Table 3. Programs with features similar to phyloGenerator. In order from left to right, each column describes whether a program: downloads DNA data from the Internet, aligns DNA data, heuristically searches for an acceptable phylogeny, doesn't require the user to manually customise or run its subcomponents, conducts analyses on the user's computer and attempts to check the user's data or output for obvious sources of error. In each column, ✓ and × indicate whether a program does or does not have a feature, respectively; Phylomatic does not attempt to build a novel phylogeny and so is listed as NA under some columns
phyloGenerator offers a way for nonspecialists to make phylogenies from existing sequence data, constraining their output according to existing strongly supported systematic information and providing estimates of clades' uncertainty. Users are strongly advised to inspect the quality of both their alignments and their output phylogenies for obvious errors before continuing with any analyses and should be aware that their choice of gene region may affect their output. Experienced phylogeneticists can use phyloGenerator to collect sequence data and conduct exploratory analyses and incorporate phyloGenerator's internal functions into their own pipelines. phyloGenerator is not designed to replace phylogeneticists, but it is intended to facilitate the rapid and broad dissemination of their expertise to those who badly need phylogenies in their work. We hope it is a step towards an open, reproducible way of describing, sharing and implementing phylogenetic methods.
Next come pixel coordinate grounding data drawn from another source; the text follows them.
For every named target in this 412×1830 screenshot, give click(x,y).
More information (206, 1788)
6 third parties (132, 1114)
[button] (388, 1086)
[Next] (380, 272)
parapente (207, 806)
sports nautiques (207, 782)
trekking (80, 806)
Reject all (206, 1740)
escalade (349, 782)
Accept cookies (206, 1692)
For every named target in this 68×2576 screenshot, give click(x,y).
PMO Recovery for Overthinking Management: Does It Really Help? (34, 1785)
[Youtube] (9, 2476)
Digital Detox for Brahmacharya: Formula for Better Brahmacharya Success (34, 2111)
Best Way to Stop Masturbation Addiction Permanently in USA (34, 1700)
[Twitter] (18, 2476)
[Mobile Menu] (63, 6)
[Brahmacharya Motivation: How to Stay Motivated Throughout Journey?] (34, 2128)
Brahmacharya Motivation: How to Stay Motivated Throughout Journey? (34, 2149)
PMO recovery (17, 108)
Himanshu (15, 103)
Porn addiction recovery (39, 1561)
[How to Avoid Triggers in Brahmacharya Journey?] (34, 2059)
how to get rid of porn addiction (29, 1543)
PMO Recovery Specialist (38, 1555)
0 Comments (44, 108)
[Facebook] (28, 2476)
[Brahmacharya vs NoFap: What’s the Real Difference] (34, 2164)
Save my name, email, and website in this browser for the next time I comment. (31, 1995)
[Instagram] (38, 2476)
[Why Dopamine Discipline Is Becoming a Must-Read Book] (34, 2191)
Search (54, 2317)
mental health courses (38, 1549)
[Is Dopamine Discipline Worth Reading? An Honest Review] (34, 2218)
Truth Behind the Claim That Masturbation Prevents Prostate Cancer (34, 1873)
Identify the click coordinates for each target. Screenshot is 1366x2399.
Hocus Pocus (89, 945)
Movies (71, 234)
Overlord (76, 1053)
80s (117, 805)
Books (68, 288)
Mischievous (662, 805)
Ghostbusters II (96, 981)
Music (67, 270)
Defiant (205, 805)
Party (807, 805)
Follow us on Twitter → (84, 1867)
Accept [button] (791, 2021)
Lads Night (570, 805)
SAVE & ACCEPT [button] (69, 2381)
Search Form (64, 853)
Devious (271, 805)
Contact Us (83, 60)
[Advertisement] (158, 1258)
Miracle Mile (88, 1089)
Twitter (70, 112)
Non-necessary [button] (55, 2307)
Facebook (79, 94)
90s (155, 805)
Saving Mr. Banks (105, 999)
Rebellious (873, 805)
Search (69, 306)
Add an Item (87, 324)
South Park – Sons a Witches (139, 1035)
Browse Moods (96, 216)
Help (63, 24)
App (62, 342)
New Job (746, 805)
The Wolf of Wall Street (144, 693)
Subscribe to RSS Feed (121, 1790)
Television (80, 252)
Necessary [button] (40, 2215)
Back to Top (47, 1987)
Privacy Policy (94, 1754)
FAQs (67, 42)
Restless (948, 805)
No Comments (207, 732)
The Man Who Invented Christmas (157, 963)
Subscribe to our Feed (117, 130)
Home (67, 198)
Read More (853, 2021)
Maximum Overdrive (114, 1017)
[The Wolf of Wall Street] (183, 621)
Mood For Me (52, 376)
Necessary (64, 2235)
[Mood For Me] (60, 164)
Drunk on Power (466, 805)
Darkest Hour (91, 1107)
We thank A. Humphreys, E. Paradis, A. Papadopulos, D. Quicke, and two anonymous reviewers for helpful comments. D. Orme and D. Roy gave useful feedback on drafts of this manuscript, and we are especially grateful to D. Orme who made the bulk of Fig. 3. WDP was supported by a NERC CASE PhD scholarship. We are grateful to K. Luckett who provided some data for the examples, and I. Fenton, M. Harrison, L. Kirkpatrick, J. Lim, and M. Novosolov who sympathetically (and thoroughly) tested the program.